Rewrite the material that follows, replacing "computer-use agent" with "screen assistant" everywhere and leaving everything else unchanged.

[START OF Dataset content]

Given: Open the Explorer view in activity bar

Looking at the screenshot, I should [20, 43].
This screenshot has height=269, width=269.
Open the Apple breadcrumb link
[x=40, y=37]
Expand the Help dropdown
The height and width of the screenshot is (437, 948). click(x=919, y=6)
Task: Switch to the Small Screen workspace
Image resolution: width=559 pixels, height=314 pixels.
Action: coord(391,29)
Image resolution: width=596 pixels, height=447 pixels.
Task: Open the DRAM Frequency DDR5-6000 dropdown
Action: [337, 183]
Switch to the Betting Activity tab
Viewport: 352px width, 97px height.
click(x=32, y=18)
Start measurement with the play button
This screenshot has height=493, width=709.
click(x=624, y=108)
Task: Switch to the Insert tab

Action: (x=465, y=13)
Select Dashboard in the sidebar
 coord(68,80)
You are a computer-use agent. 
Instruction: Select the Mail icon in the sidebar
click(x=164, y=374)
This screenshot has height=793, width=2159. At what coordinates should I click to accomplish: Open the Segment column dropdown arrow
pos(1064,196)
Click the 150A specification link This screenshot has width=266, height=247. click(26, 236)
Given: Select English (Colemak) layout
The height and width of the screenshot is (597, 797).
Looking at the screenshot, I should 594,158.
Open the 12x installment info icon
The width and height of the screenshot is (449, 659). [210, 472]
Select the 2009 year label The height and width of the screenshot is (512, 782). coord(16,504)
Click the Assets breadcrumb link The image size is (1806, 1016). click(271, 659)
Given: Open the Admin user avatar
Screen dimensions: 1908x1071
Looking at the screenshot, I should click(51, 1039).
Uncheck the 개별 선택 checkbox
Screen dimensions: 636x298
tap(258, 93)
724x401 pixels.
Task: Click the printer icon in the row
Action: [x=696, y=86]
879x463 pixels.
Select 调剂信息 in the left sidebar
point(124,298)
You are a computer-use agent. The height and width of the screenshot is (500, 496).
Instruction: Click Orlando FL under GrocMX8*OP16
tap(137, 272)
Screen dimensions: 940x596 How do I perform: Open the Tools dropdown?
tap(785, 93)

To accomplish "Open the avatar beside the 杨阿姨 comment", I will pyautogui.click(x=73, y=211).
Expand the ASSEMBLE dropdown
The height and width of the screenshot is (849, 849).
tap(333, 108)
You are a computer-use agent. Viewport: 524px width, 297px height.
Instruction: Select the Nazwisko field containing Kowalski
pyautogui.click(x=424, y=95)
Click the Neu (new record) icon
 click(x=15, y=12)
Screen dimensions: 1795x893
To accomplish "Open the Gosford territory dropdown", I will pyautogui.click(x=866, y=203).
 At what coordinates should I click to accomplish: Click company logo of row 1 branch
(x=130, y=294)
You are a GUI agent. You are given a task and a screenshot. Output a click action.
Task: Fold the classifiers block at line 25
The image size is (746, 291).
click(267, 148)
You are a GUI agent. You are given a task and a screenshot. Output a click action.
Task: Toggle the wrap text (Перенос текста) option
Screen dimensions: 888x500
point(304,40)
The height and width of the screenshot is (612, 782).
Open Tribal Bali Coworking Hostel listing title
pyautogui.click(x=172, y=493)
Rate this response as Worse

[END OF Dataset content]

Answer to the exercise:
Given: Open the Explorer view in activity bar

Looking at the screenshot, I should [20, 43].
This screenshot has height=269, width=269.
Open the Apple breadcrumb link
[x=40, y=37]
Expand the Help dropdown
The height and width of the screenshot is (437, 948). click(x=919, y=6)
Task: Switch to the Small Screen workspace
Image resolution: width=559 pixels, height=314 pixels.
Action: coord(391,29)
Image resolution: width=596 pixels, height=447 pixels.
Task: Open the DRAM Frequency DDR5-6000 dropdown
Action: [337, 183]
Switch to the Betting Activity tab
Viewport: 352px width, 97px height.
click(x=32, y=18)
Start measurement with the play button
This screenshot has height=493, width=709.
click(x=624, y=108)
Task: Switch to the Insert tab

Action: (x=465, y=13)
Select Dashboard in the sidebar
 coord(68,80)
You are a screen assistant. 
Instruction: Select the Mail icon in the sidebar
click(x=164, y=374)
This screenshot has height=793, width=2159. At what coordinates should I click to accomplish: Open the Segment column dropdown arrow
pos(1064,196)
Click the 150A specification link This screenshot has width=266, height=247. click(26, 236)
Given: Select English (Colemak) layout
The height and width of the screenshot is (597, 797).
Looking at the screenshot, I should 594,158.
Open the 12x installment info icon
The width and height of the screenshot is (449, 659). [210, 472]
Select the 2009 year label The height and width of the screenshot is (512, 782). coord(16,504)
Click the Assets breadcrumb link The image size is (1806, 1016). click(271, 659)
Given: Open the Admin user avatar
Screen dimensions: 1908x1071
Looking at the screenshot, I should click(51, 1039).
Uncheck the 개별 선택 checkbox
Screen dimensions: 636x298
tap(258, 93)
724x401 pixels.
Task: Click the printer icon in the row
Action: [x=696, y=86]
879x463 pixels.
Select 调剂信息 in the left sidebar
point(124,298)
You are a screen assistant. The height and width of the screenshot is (500, 496).
Instruction: Click Orlando FL under GrocMX8*OP16
tap(137, 272)
Screen dimensions: 940x596 How do I perform: Open the Tools dropdown?
tap(785, 93)

To accomplish "Open the avatar beside the 杨阿姨 comment", I will pyautogui.click(x=73, y=211).
Expand the ASSEMBLE dropdown
The height and width of the screenshot is (849, 849).
tap(333, 108)
You are a screen assistant. Viewport: 524px width, 297px height.
Instruction: Select the Nazwisko field containing Kowalski
pyautogui.click(x=424, y=95)
Click the Neu (new record) icon
 click(x=15, y=12)
Screen dimensions: 1795x893
To accomplish "Open the Gosford territory dropdown", I will pyautogui.click(x=866, y=203).
 At what coordinates should I click to accomplish: Click company logo of row 1 branch
(x=130, y=294)
You are a GUI agent. You are given a task and a screenshot. Output a click action.
Task: Fold the classifiers block at line 25
The image size is (746, 291).
click(267, 148)
You are a GUI agent. You are given a task and a screenshot. Output a click action.
Task: Toggle the wrap text (Перенос текста) option
Screen dimensions: 888x500
point(304,40)
The height and width of the screenshot is (612, 782).
Open Tribal Bali Coworking Hostel listing title
pyautogui.click(x=172, y=493)
Rate this response as Worse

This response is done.